私を探索能力に優れたスタンド使いであると知らないのか?ーーと、不審がりながらも銃を抜くためにもまずは人目を避けなければと彼女は奴を路地裏へと誘い込む。
(身長は百七十センチ程度の……女だ。もしかするとDIOの館に出入りしていた「九人の男女」のひとりーー『エジプト九栄神』の示しを持つスタンド使いだったりするのだろうか)
スタンドを用いた直接的な戦闘はゲブ神との一戦以来となる。あんな惨めな思いだけはもう二度とするものか!ーーアゲハはあの日の悔しさから奥歯を噛み締めながら「
「……さっきから何のつもりなのかな」
承太郎達と歩いていた表通りから何度か細い道を通って辿り着いたその路地裏で振り返ったアゲハはそこでようやく自身をつけ回していた人物の姿を一目見ることとなった。
ローズゴールドの髪を肩につくぐらいに伸ばした奴はとろんとした、どこか艶かしい雰囲気の女性だった。敵対する人物を目の前にしているとは思えない程に隙だらけで、白い肌に淡く色ずく桃色があどけない。
「たまたまそぉね、目に止まったからカナ……?」
こてん、とまるで少女のように小首を傾げながら嘯いた彼女のミントグリーンの瞳がちろちろと揺れる。そのコケティッシュな動作からは尾行が勘づかれていたという事に対する驚きや焦燥感などは微塵も感じられない。
「ジョースター一行イチバンの『お荷物ちゃん』が♡」
そして、そのふわりとした声のまま紡がれた上記の言葉にアゲハは即座に拳銃を構えた。
これは別に自分が侮辱されたからでは無い。見知らぬ女がジョースターの名前を、それも仲間である彼女に唱えた瞬間に即座に倒すべき敵だと確信できたからだ。
「遅いのよぉ、なにもかも。よくまあそんな実力で今まで生き残ってこれたわよねぇ」
しかし、アゲハが発砲するよりも先に目の前の女がどこからとも無く取り出したように見える「針」を投げた。真っ直ぐと、まるでプロのダーツプレイヤーの様な無駄のない投擲は彼女を完全に捉えている。
「あんたの旅は今日でおしま〜い」
針と一言に言っても女が投げているのは裁縫の時間に使う様な華奢ものではない。
コンクリート針よろしく大きく太い針はまともに当たればかなり痛いだろう。銃身で防ぐのも下手すりゃあ壊れてしまう。弾丸で弾き落とすという手も不可能では無いかもしれないが確実ではない。
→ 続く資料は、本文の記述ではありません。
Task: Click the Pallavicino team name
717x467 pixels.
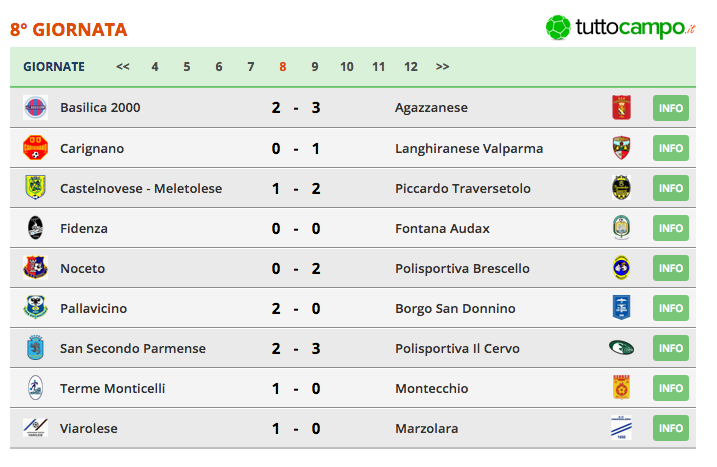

(やつを倒すための考えうる確実な方法はひとつ……手だ。手を狙うのだ。針を投げる動作には精密な手の動きを要求される。真っ直ぐ飛ばすにはそれなりの特訓が必要とされているからだ。奴の右手の自由さえ奪ってしまえば無効化できると言っても過言ではない)
しかしこの帝アゲハ、並一般の人間とは通ってきた道のりも戦う動機の格もひとしおだ。飛んでくる針の軌道が単純なものならば避けられない道理は無いのである。
「確かに……そろそろ旅は終わりにしようかなって思っていたんだよ」
あっけなく躱された針がアゲハの背後に聳える集合住宅の室外機に突き刺さる。それによって故障してしまったのだろうか機械は嫌な音を立てたが彼女は敵の女から一瞬たりとも目を離さずに構えた引き金を引いたーーそれは、誰が見てもまるで見当違いな方向に。
「但し、死ぬのはあなた達の方よ」
しかしアゲハ本人だけはこの向きこそが素晴らしいと分かっていた。そもそも、銃を主戦力として扱う彼女が街中での戦闘を、狭い場所での戦闘をシュミレートしていないわけが無いのである。
路地裏は、大きな建物ーー今回は二棟の集合住宅の裏手であったがーーに囲まれた場所となるので当然跳弾による事故も多い。どの角度で撃てばどのように跳ねるか、どのタイプのジャケットの弾丸を使えばどれだけの周りへの被害を減らせるかなど、彼女はあの日よりずっと強くなるために努力を重ね続けているのである。
一発、あらぬ方向に撃たれたと思った弾丸はまるで吸い込まれるように女の右手に着弾。これは決してマグレ当たりなんかじゃあなかった。
あまりの衝撃に文字通りちぎれてしまった華奢な中指と人差し指がみるにたえないほどひしゃげ曲がってどこかへ飛んでゆく。
これで奴の投擲は封じたも同然だーーアゲハは苦痛に歪む女の様子を伺いながら十数えて銃構えた。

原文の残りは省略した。